## PROMPT
Duplicate the lines between the one holding "You are a GUI" and the one holding "[x=1344, y=105]", inclusive. Leave the pictures out of your copy.

## DATA PROVIDED
--- begin ---

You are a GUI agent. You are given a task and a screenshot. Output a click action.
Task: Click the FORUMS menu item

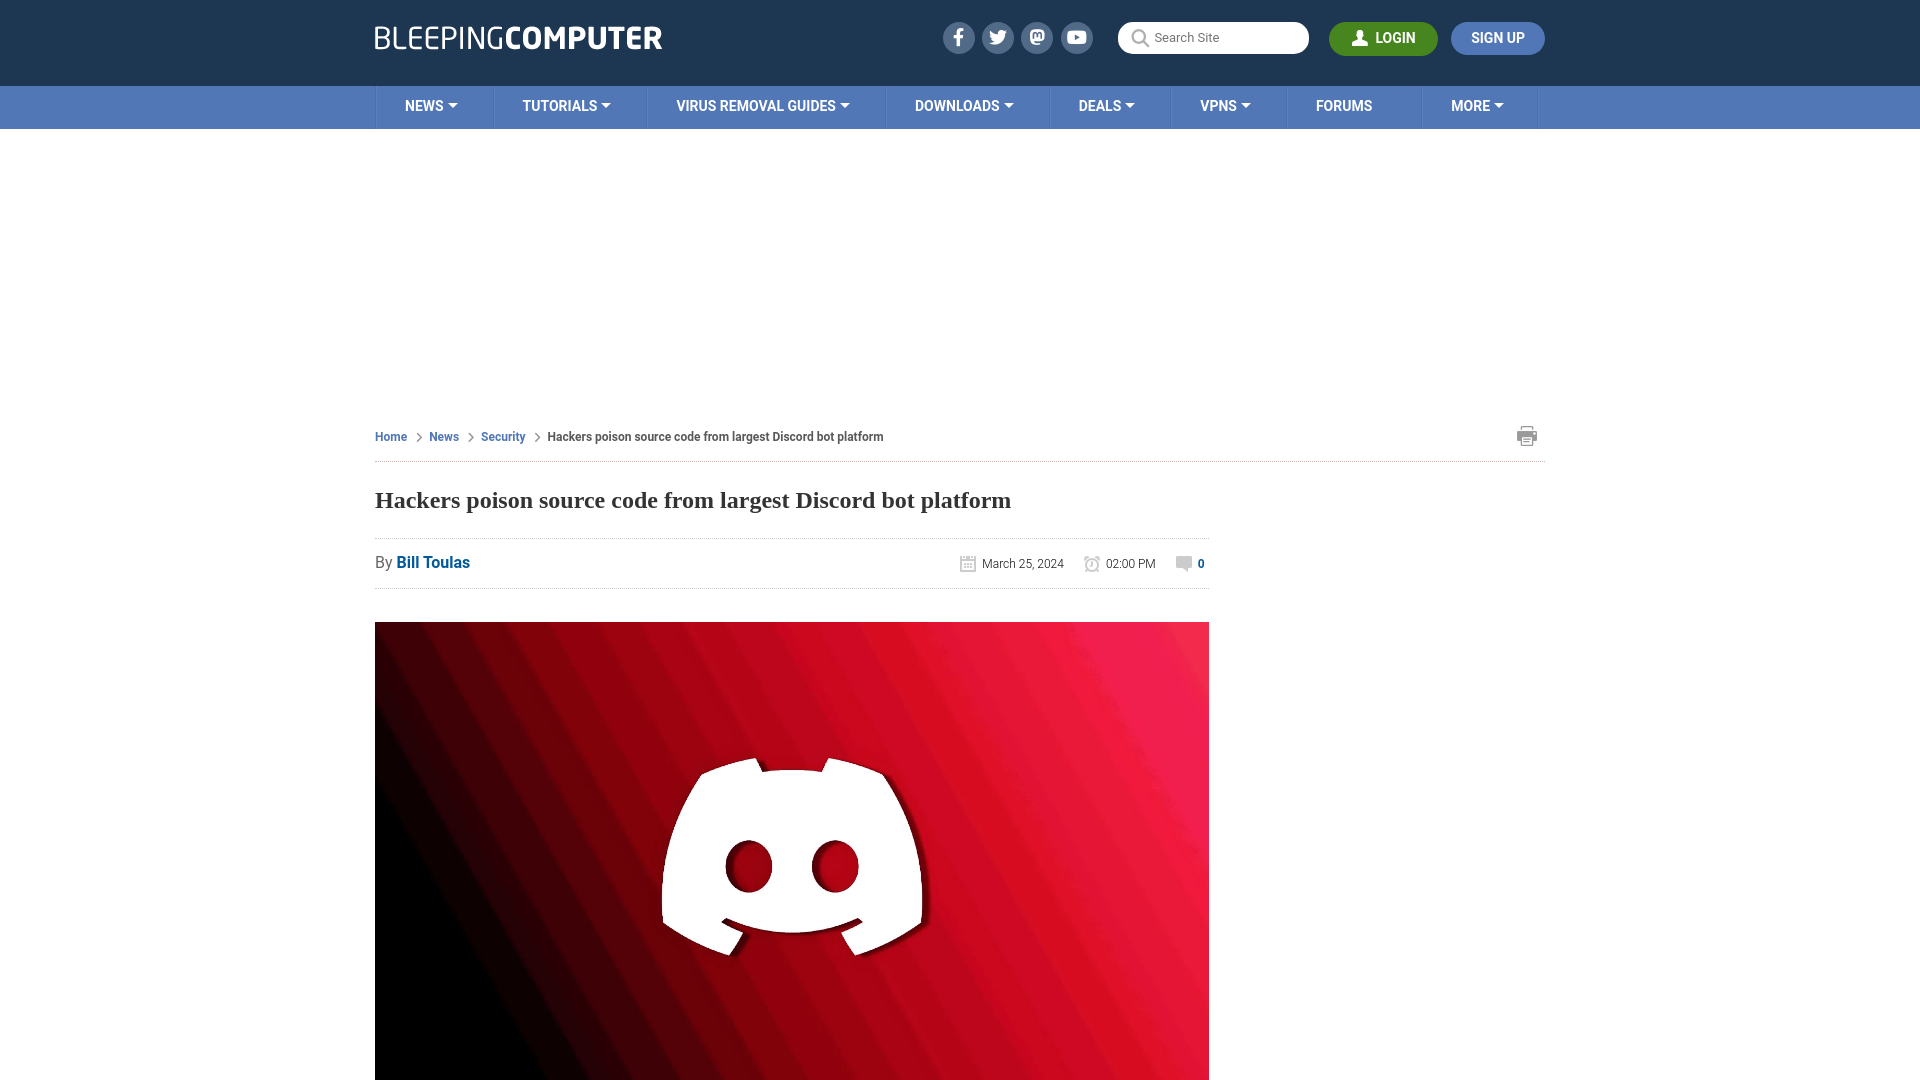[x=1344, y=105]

--- end ---
--- begin ---

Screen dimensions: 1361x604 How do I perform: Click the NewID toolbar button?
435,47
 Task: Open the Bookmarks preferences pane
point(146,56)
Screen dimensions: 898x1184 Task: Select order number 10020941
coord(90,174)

--- end ---

## SOLUTION TO THE EXERCISE
You are a GUI agent. You are given a task and a screenshot. Output a click action.
Task: Click the FORUMS menu item

[x=1344, y=105]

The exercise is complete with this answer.